Crônica
de um espaço do futuro das feiras
Elas
têm origem milenar. Começaram como pequenos entroncamentos de caminhos entre
povoados, locais onde as condições para uma pausa e o compartilhamento de
alimentos e utensílios pareciam favoráveis. Se diversificaram e se
multiplicaram pelos territórios de várias regiões, conforme as práticas de
troca e, posteriormente, de comercialização de produtos foram se enraizando na
cultura de diferentes povos, ao redor do mundo.
Estamos
falando das feiras. Se hoje temos um sistema internacional de produção,
distribuição e consumo de bens, é porque passamos pelo desenvolvimento desses
espaços de reunião de pessoas que tinham o que fornecer umas para as outras e
se articularam geograficamente para facilitar esse processo.
Sim,
primeiro, essas pessoas vieram carregando nas costas (próprias ou de animais
não humanos) seu farnel, seja ele composto por hortaliças, frutas, cestos,
galinhas, peças de couro, de metal ou de barro. Estenderam suas esteiras de
palha no chão e distribuíram essas preciosidades sobre elas, apresentando-as a
quem circulava por ali, na espera de fazer bons negócios.
Então,
vieram meios de transportes, equipamentos para acondicionamento e sistemas
financeiros mais sofisticados, até chegar nos estandes hightech que vemos em
boa parte dos grandes festivais de hoje – que movem fortunas e envolvem
milhares de seres humanos de diferentes regiões do planeta. E que vão muito
além da exposição e comercialização de comidas e utensílios domésticos,
apresentando produtos de setores dos mais variados, muitos deles voltados à
própria indústria – inacessíveis (e até irreconhecíveis) para o que chamam de
consumidor final.
Mas não
é que as velhas e boas feiras livres – com bancas de frutas, hortaliças, carnes
e cacarecos utilitários simples para usarmos em casa – não só sobreviveram,
como ainda são responsáveis pelo abastecimento de boa parte da população
brasileira? E seguem sendo espaços multissensoriais, mesclando sabores, cores,
aromas (ou fedores), gritos e barulhos, durante as manhãs de cidades nos quatro
cantos do país. Caminhar dentro de uma delas é um mergulho em uma experiência
sinestésica que nos conecta com uma chama ancestral. Totalmente diferente de
fazer uma compra através do mundo plastificado ou virtualizado que domina
outras formas de venda e aquisição de produtos.

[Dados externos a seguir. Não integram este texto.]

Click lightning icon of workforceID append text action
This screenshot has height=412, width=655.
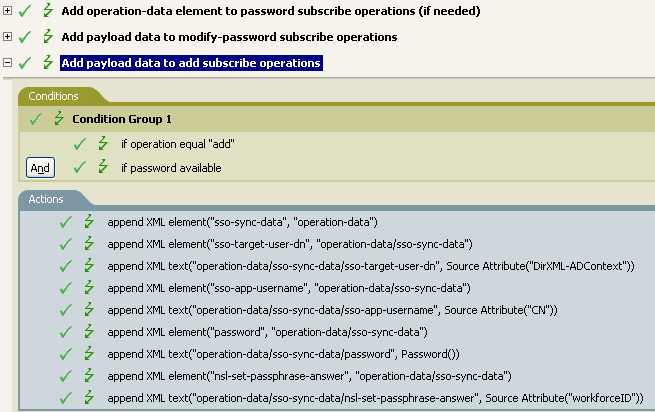pyautogui.click(x=89, y=398)
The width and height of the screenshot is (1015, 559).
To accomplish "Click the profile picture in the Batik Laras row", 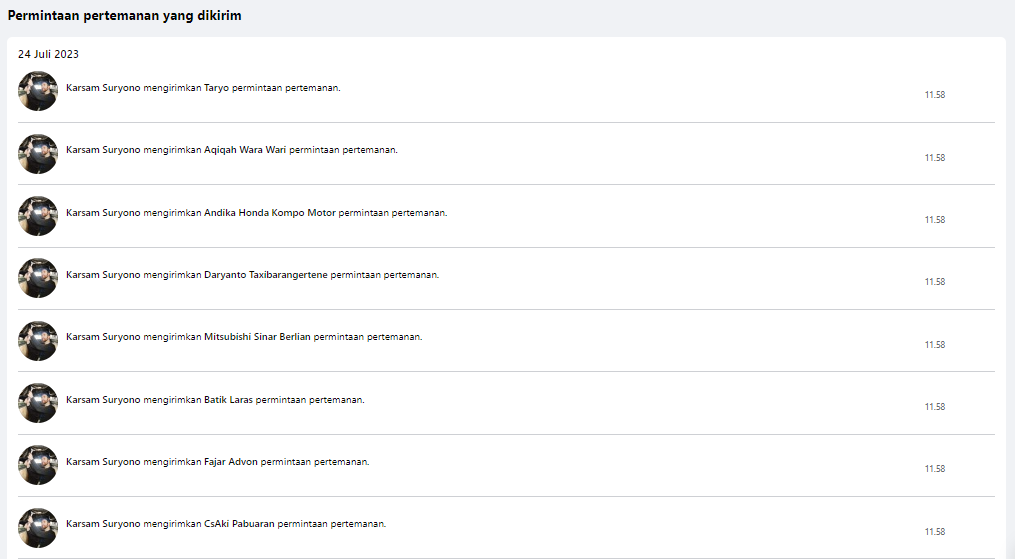I will point(38,403).
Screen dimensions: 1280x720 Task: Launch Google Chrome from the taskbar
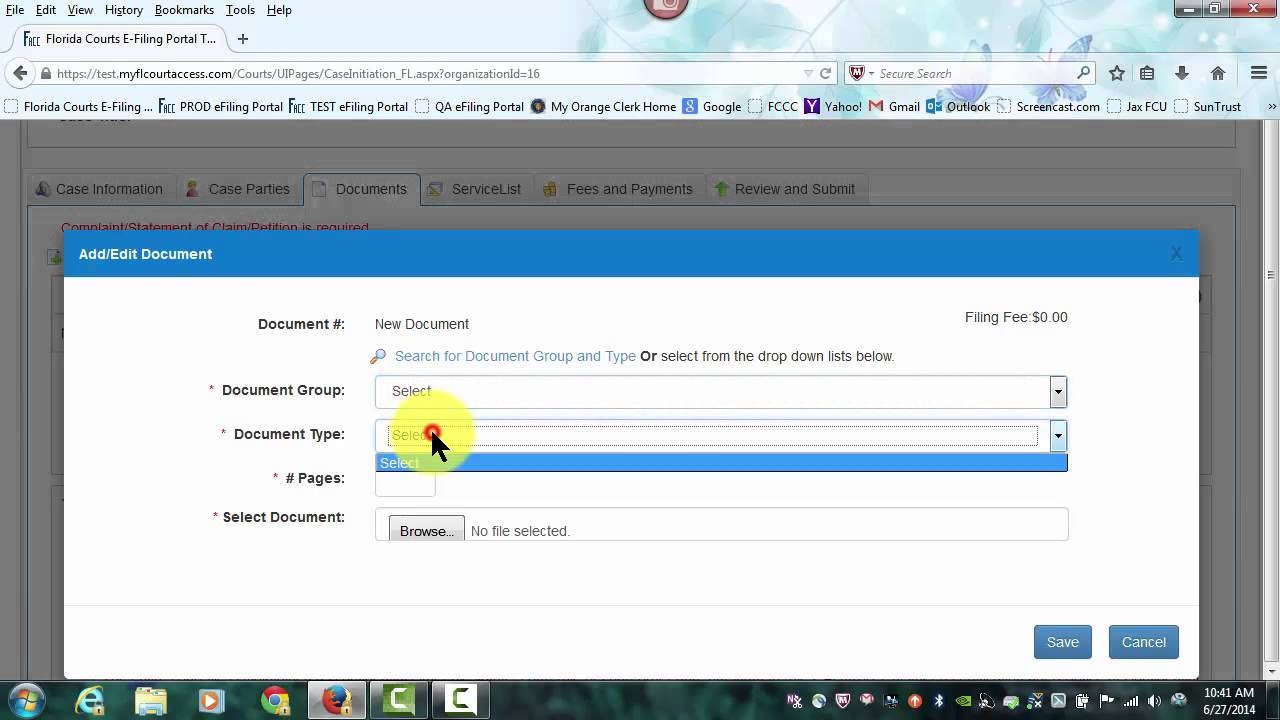275,700
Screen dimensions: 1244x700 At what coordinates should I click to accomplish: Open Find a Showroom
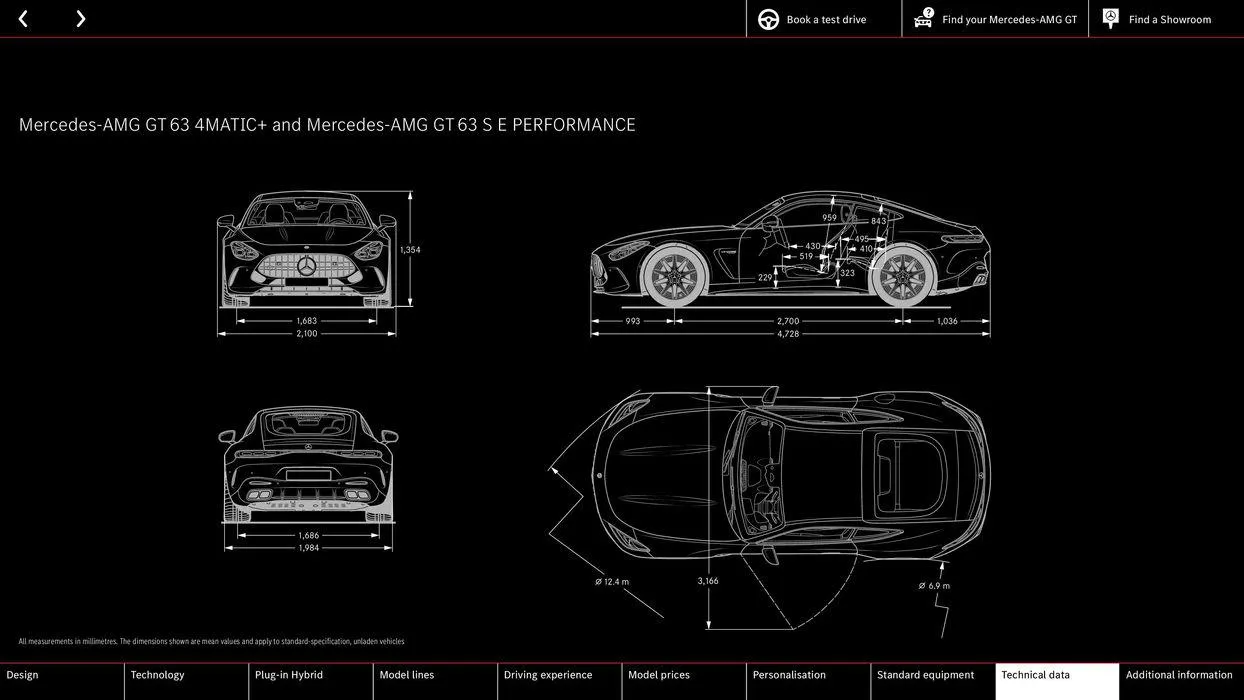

• Quem vende o que produz?
Atravessadores
e mais atravessadores: normalmente é pelas mãos de vários deles que uma
mercadoria costuma circular nos dias de hoje. Por vezes, essa circulação
envolve diversas etapas de produção e países de continentes diferentes, já que
o neoliberalismo imposto nas últimas décadas escancarou de vez as fronteiras e
reduziu drasticamente a soberania das nações, sobretudo as do sul global. É
assim que eu e você deixamos de olhar nos olhos de quem trabalhou para que um
determinado produto adquirido no mercado, seja físico ou online, chegasse até
nós.
Mesmo
nas feiras livres das grandes cidades, como São Paulo, é muito difícil termos a
oportunidade de comprar um alimento ou utensílio diretamente de quem o
produziu. Em geral, o caminho passa por centrais de abastecimento que recebem
itens de um amplo conjunto de territórios, após circularem em caminhões de
empresas de transporte por estradas que podem ter centenas ou milhares de
quilômetros. Frescor não é bem o caso nesse circuito longo de produção,
distribuição e consumo.
Isso
significa que, em geral, não sabemos quase nada sobre a origem de um alimento
que compramos na maioria das feiras urbanas. Esse distanciamento dificulta que
olhemos para essa comida como algo que tem uma dimensão que vai além da
materialidade, que tem vínculos ambientais, sociais, culturais e até
espirituais com territórios e épocas. Tudo vira simples mercadoria: pague o
preço (ou pechinche, no caso da feira livre) e ela é sua. Ponto final.
Felizmente
ainda há ações de resistência a essa frieza mercadológica e elas permitem que
agricultores e agricultoras ofereçam o que cultivam ou produzem (no caso de
itens que passaram por algum tipo de beneficiamento) diretamente para quem vai
consumir essa produção. Uma das maiores possibilidades dessa “intimidade”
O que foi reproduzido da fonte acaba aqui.